** ACTIVITY **
All lines between the start of the listing below and the line containing "Task: Click the class", inclusive, must be repeated exactly.

** SOURCE DATA **
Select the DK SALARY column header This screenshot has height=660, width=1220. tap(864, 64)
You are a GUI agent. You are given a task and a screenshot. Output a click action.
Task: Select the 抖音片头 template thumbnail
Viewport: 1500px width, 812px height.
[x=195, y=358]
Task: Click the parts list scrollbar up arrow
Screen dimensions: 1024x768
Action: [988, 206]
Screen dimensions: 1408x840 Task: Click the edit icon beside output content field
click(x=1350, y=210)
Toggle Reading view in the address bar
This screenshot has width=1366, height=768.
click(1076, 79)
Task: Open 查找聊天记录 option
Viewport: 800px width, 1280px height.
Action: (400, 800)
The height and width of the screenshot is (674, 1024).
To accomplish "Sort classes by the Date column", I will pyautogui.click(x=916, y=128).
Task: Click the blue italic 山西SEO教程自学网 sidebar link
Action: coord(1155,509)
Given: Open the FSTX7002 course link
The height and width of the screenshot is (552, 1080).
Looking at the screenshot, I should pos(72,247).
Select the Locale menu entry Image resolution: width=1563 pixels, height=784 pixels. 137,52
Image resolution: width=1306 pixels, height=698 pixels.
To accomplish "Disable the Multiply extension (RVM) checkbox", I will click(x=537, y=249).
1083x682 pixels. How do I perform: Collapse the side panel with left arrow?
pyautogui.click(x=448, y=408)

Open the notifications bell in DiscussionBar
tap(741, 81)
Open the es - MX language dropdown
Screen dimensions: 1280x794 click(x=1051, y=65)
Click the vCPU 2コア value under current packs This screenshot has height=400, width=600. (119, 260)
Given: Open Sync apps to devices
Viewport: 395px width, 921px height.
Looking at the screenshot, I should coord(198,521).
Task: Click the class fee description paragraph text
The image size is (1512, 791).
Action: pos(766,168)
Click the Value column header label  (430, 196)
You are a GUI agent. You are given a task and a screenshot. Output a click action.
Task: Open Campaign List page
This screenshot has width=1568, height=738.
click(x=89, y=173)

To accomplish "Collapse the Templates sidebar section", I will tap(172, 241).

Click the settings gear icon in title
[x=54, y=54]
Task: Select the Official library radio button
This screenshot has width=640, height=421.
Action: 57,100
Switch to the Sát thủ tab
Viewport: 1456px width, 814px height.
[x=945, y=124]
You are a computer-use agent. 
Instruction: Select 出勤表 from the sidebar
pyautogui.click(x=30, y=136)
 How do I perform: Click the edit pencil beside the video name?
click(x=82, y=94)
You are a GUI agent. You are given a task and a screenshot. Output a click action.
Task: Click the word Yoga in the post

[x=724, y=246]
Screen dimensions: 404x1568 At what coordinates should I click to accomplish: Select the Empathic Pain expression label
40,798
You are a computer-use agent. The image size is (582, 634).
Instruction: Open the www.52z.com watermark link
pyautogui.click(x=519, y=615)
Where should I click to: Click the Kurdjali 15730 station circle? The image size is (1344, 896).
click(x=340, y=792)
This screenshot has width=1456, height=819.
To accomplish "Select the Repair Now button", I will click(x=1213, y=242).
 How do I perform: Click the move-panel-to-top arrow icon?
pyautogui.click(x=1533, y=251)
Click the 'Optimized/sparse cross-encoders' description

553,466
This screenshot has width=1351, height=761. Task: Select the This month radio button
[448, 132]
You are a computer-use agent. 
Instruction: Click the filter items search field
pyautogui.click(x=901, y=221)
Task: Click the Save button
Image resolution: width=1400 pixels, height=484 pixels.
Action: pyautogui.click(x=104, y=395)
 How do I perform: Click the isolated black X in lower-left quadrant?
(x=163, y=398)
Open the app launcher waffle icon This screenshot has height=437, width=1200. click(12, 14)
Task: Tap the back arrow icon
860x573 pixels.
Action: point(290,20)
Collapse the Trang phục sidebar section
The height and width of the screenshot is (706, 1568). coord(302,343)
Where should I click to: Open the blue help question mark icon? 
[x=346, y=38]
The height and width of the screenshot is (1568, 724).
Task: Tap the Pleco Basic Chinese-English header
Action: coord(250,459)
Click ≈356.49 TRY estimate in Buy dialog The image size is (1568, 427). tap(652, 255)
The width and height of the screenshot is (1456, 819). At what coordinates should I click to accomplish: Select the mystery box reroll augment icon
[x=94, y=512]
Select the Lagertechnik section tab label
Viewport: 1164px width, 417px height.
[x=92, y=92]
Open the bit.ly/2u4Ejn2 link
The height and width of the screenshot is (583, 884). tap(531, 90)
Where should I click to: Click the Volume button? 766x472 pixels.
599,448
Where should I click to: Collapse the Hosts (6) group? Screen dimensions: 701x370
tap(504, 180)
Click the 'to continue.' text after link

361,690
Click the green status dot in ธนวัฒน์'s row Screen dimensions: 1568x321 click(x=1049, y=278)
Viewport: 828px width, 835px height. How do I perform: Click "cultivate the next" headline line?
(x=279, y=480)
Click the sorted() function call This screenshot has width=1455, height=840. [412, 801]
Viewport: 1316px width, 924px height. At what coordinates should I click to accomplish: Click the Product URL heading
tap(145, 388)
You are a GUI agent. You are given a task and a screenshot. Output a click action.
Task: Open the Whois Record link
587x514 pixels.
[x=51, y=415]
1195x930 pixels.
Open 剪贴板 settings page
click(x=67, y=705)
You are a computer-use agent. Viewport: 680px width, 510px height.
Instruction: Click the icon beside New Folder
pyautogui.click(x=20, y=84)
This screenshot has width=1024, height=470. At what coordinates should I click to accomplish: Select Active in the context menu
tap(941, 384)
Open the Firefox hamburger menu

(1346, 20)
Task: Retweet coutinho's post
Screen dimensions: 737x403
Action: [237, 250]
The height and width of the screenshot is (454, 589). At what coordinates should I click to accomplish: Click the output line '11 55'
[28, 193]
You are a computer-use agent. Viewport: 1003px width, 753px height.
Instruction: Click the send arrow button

** ANSWER SPACE **
Select the DK SALARY column header This screenshot has height=660, width=1220. tap(864, 64)
You are a GUI agent. You are given a task and a screenshot. Output a click action.
Task: Select the 抖音片头 template thumbnail
Viewport: 1500px width, 812px height.
[x=195, y=358]
Task: Click the parts list scrollbar up arrow
Screen dimensions: 1024x768
Action: [988, 206]
Screen dimensions: 1408x840 Task: Click the edit icon beside output content field
click(x=1350, y=210)
Toggle Reading view in the address bar
This screenshot has width=1366, height=768.
click(1076, 79)
Task: Open 查找聊天记录 option
Viewport: 800px width, 1280px height.
Action: (400, 800)
The height and width of the screenshot is (674, 1024).
To accomplish "Sort classes by the Date column", I will pyautogui.click(x=916, y=128).
Task: Click the blue italic 山西SEO教程自学网 sidebar link
Action: coord(1155,509)
Given: Open the FSTX7002 course link
The height and width of the screenshot is (552, 1080).
Looking at the screenshot, I should pos(72,247).
Select the Locale menu entry Image resolution: width=1563 pixels, height=784 pixels. 137,52
Image resolution: width=1306 pixels, height=698 pixels.
To accomplish "Disable the Multiply extension (RVM) checkbox", I will click(x=537, y=249).
1083x682 pixels. How do I perform: Collapse the side panel with left arrow?
pyautogui.click(x=448, y=408)

Open the notifications bell in DiscussionBar
tap(741, 81)
Open the es - MX language dropdown
Screen dimensions: 1280x794 click(x=1051, y=65)
Click the vCPU 2コア value under current packs This screenshot has height=400, width=600. (119, 260)
Given: Open Sync apps to devices
Viewport: 395px width, 921px height.
Looking at the screenshot, I should coord(198,521).
Task: Click the class fee description paragraph text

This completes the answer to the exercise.